I'm researching for ways to build and run a huge storage server (must be running Linux) where for all data arrays I can run consistency check and fix, while the usual applications using the arrays (reads and writes) keep on working as usual.
Say you have a many-TB of data on a single traditional Linux filesystem (EXT4, XFS) that is used by hundreds of users and suddenly the system reports consistency/corruption problem with it, or you know that the machine went down recently in a dirty way and filesystem corruption is very likely.
Taking the filesystem offline and running the filesystem check can easily take many hours/days of downtime, since neither EXT4 nor XFS can run check & repair while in normal operation; the filesystem needs to be taken offline first.

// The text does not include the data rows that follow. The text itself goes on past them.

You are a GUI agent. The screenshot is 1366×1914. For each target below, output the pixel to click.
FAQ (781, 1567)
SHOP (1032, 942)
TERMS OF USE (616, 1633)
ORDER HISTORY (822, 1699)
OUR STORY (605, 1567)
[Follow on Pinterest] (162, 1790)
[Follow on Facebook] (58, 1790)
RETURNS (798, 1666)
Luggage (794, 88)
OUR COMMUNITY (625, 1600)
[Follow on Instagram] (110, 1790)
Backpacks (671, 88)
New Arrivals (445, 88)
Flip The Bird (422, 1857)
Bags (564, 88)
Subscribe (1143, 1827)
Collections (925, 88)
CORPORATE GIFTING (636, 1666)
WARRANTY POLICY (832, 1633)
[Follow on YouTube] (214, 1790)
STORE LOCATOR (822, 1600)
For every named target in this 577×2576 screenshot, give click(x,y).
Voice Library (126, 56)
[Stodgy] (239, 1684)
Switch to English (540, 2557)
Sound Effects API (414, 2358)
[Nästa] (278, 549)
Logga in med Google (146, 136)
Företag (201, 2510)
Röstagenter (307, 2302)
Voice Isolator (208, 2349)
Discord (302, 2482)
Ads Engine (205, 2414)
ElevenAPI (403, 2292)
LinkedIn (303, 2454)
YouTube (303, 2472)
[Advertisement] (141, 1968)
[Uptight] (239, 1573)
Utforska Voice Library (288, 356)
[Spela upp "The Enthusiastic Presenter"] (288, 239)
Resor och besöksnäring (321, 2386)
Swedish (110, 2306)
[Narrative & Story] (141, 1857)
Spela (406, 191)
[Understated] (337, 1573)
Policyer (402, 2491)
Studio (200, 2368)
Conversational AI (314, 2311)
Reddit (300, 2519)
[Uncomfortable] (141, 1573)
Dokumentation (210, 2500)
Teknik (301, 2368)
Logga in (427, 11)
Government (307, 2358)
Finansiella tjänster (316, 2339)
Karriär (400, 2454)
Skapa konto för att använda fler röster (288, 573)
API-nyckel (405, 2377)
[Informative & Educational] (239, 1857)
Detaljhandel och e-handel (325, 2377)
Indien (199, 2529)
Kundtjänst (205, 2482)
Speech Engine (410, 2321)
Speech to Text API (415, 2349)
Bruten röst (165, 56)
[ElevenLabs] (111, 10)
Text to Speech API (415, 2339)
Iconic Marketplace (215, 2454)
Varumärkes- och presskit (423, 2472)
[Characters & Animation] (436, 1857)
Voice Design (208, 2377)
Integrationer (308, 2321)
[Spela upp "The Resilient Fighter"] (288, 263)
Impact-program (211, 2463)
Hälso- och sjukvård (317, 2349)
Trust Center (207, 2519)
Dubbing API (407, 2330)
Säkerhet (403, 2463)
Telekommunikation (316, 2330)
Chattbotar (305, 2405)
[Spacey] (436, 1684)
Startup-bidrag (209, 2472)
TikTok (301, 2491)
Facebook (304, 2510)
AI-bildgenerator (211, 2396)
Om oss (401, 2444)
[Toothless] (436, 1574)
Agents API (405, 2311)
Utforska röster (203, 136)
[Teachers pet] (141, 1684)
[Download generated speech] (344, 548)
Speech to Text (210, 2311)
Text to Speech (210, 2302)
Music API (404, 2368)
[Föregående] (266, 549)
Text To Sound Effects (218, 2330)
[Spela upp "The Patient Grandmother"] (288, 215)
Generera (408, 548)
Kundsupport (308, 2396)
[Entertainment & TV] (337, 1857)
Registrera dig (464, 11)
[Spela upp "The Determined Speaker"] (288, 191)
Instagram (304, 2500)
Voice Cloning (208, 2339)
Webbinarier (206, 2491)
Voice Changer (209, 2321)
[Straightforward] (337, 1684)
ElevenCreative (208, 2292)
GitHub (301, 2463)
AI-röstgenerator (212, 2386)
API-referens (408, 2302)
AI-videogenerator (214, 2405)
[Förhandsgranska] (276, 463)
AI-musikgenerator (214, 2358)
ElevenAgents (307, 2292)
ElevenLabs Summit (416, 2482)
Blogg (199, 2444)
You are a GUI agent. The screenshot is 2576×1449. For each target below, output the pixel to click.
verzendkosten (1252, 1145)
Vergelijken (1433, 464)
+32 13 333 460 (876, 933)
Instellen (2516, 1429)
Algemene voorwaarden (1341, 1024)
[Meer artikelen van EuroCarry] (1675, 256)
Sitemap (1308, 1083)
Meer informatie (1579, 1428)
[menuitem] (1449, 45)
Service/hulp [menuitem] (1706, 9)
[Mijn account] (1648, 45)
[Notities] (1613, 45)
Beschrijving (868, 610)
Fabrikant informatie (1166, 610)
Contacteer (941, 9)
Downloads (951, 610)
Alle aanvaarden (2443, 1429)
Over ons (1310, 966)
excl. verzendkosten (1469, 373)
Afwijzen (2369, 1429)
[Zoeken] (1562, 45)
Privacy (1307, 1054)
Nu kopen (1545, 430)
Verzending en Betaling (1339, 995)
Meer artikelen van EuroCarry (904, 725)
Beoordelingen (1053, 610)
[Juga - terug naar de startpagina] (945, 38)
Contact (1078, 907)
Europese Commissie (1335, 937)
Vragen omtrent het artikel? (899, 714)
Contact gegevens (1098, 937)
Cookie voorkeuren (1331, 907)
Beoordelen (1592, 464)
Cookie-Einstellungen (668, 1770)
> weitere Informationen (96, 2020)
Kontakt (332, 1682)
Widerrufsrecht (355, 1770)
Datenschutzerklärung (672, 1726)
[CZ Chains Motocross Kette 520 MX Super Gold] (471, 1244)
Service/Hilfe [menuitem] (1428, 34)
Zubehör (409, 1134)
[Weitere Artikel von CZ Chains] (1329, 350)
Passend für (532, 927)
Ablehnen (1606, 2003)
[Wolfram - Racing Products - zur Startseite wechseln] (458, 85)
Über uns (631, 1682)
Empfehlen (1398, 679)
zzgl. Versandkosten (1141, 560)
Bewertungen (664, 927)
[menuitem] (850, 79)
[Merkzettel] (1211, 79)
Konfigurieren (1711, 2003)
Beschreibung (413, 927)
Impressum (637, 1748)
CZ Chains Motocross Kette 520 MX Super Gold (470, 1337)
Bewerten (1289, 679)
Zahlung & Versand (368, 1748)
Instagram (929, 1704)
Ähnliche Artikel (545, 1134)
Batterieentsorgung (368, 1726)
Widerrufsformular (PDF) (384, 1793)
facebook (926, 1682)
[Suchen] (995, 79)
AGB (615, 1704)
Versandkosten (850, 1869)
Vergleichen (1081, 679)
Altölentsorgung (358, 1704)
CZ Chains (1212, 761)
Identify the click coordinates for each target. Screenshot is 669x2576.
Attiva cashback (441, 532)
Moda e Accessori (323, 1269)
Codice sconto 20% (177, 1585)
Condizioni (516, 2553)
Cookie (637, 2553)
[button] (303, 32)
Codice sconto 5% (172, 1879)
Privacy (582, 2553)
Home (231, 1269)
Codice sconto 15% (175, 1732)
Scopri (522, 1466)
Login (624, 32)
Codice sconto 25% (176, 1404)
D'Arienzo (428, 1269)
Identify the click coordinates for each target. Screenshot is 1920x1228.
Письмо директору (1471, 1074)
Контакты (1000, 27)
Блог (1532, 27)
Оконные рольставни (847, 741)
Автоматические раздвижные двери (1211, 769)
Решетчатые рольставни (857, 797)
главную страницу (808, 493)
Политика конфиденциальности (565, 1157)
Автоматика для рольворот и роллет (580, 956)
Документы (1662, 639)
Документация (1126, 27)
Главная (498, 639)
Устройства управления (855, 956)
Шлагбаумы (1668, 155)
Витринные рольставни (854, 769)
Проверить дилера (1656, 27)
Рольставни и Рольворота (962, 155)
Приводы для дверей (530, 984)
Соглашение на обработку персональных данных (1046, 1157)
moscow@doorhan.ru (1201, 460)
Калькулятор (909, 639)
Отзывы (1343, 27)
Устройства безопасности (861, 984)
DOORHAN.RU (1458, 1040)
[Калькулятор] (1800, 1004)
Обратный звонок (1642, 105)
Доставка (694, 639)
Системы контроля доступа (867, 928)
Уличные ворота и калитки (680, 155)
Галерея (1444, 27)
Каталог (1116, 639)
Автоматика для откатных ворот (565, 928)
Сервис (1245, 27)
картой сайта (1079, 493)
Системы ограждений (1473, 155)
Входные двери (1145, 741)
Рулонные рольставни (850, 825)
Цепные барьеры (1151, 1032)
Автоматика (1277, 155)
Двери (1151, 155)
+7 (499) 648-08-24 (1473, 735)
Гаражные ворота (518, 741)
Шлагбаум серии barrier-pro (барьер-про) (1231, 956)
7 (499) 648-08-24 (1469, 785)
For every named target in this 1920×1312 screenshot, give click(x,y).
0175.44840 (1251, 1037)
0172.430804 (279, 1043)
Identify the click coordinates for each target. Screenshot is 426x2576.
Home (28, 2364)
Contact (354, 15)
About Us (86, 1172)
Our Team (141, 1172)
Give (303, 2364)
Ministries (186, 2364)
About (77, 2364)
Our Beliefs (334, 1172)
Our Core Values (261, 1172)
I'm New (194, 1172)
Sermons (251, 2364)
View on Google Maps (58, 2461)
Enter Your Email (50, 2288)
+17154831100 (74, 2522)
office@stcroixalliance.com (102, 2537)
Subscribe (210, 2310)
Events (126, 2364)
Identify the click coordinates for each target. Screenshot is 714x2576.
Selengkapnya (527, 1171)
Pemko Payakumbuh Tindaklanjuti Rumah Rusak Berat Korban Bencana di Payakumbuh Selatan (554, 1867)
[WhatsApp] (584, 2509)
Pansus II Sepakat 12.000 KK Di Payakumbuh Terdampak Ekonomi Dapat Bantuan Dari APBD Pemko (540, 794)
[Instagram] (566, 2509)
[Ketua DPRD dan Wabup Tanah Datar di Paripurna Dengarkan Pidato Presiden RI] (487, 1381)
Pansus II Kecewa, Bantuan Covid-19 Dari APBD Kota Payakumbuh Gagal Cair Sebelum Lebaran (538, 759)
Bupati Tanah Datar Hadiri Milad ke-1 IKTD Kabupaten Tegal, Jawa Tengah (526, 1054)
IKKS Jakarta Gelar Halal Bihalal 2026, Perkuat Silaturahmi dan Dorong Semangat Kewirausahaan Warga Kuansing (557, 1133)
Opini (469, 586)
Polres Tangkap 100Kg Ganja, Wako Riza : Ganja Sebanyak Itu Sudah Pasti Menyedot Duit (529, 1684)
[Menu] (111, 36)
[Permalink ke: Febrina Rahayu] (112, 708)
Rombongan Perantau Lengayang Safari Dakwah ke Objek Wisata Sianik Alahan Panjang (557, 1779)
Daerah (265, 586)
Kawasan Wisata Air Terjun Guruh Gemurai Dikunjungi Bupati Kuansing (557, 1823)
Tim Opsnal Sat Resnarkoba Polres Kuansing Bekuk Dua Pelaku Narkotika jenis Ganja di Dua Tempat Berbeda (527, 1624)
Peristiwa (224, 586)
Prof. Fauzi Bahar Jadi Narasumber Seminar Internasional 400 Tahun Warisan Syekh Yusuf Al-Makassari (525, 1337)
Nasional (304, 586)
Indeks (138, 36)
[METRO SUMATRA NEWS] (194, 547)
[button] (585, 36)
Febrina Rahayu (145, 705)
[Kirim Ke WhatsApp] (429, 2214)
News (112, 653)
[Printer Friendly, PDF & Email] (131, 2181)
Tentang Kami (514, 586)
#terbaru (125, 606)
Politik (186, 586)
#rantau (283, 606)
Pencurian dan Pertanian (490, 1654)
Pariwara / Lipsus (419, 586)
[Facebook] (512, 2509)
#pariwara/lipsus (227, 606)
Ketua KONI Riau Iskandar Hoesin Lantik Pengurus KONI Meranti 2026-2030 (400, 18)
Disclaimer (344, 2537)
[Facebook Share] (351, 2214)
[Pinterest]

How to avoid this weakness of EXT4/XFS with Linux? How can I build a large storage server without ever needing to get it offline for hours for maintenance?
I've read a lot about ZFS and its reliability due to its use of data/metadata consistency checks. Is it possible to run consistency check and fix ZFS filesystem without taking it offline? Would some other new filesystem or some other organization of the data on disk be better?
One other option I'm thinking about is to divide the data array into ridiculously many (hundreds) of partitions, each having its own independent filesystem, and fix applications to know to use all those partitions. Then, when the need to check one of them arises, only that one will need to be taken offline. Not a perfect solution, but better than nothing.
Is there a perfect solution to this problem?